- [To do]
Would you repeat the listing exactly but omit every picture?

*** Supplied material ***

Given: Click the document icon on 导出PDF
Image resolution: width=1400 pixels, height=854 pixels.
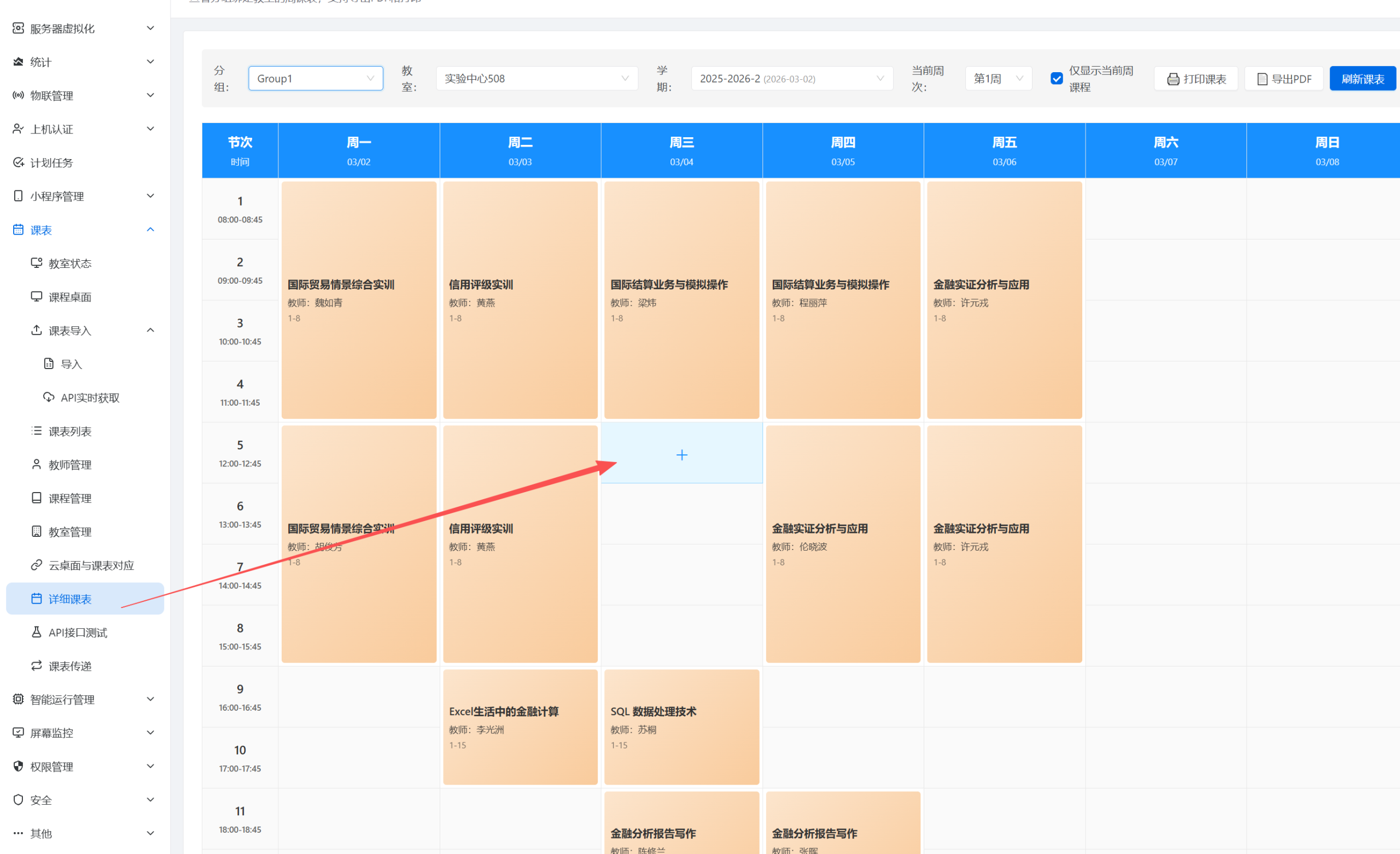Looking at the screenshot, I should click(x=1262, y=79).
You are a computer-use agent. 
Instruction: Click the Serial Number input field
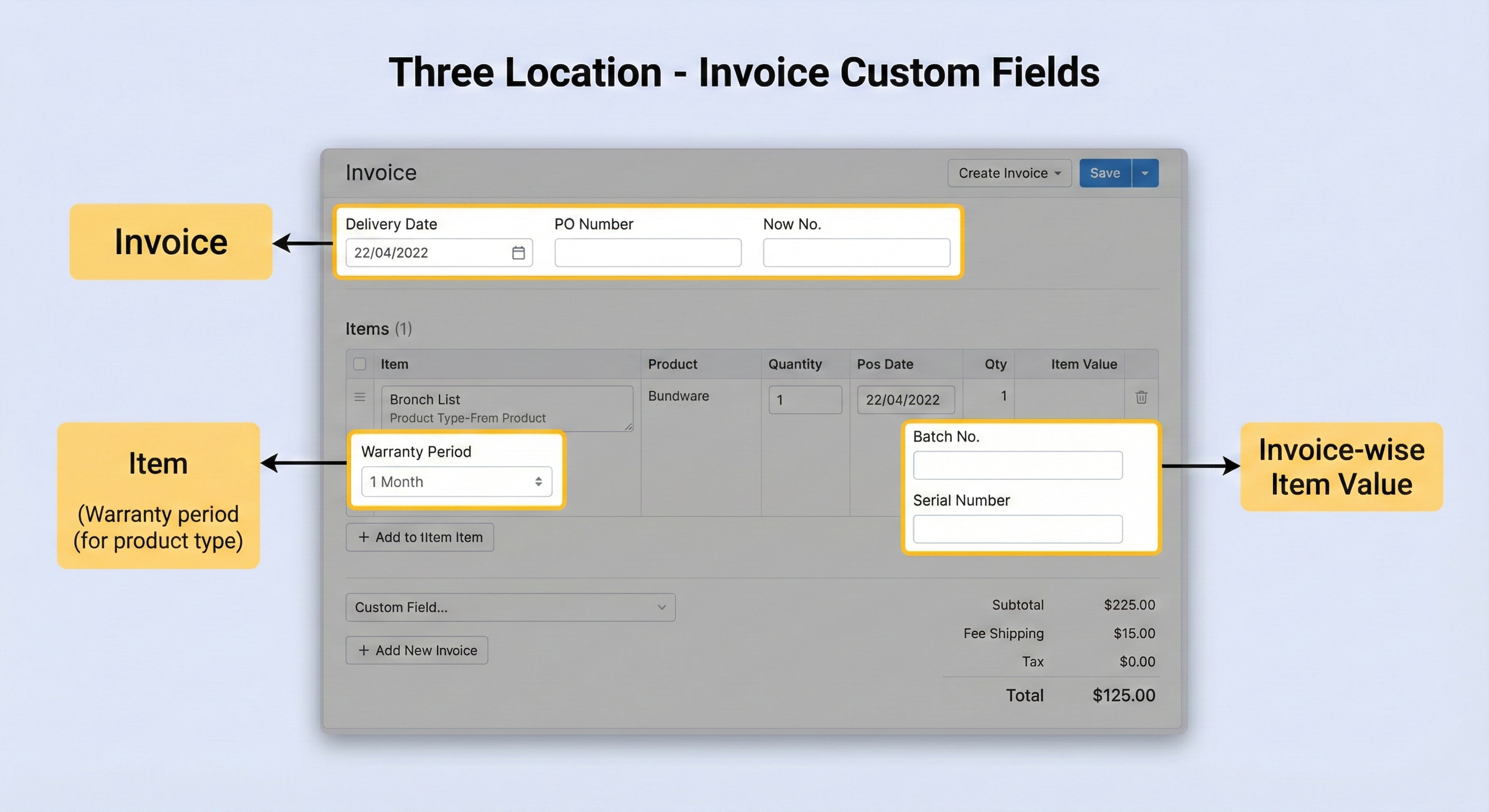pos(1017,529)
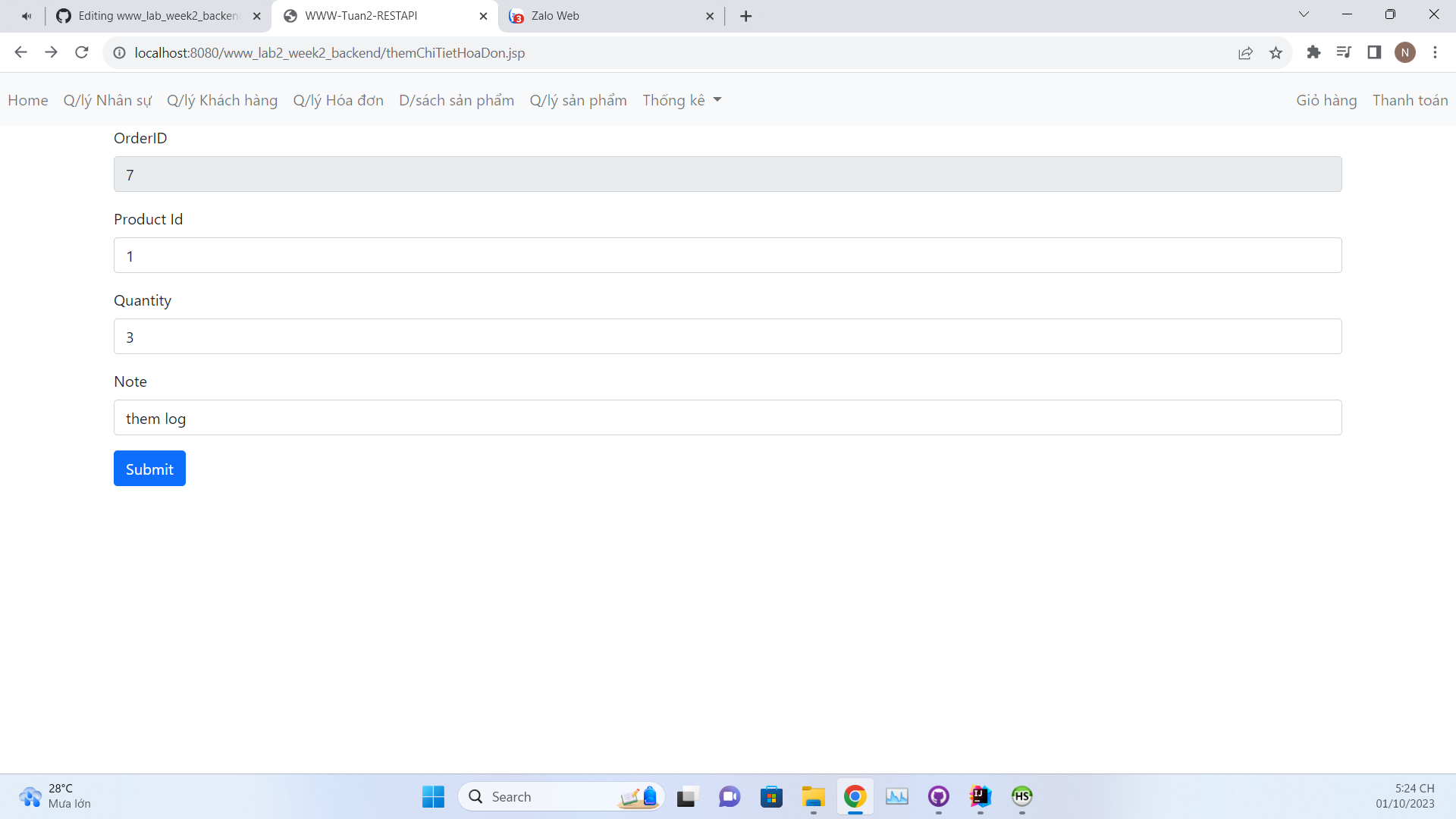Click the share icon in address bar

[x=1246, y=52]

*** End of Supplied material ***

- [Exercise solution]
Given: Click the document icon on 导出PDF
Image resolution: width=1400 pixels, height=854 pixels.
Looking at the screenshot, I should click(x=1262, y=79).
You are a computer-use agent. 
Instruction: Click the Serial Number input field
pos(1017,529)
Click the share icon in address bar

[x=1246, y=52]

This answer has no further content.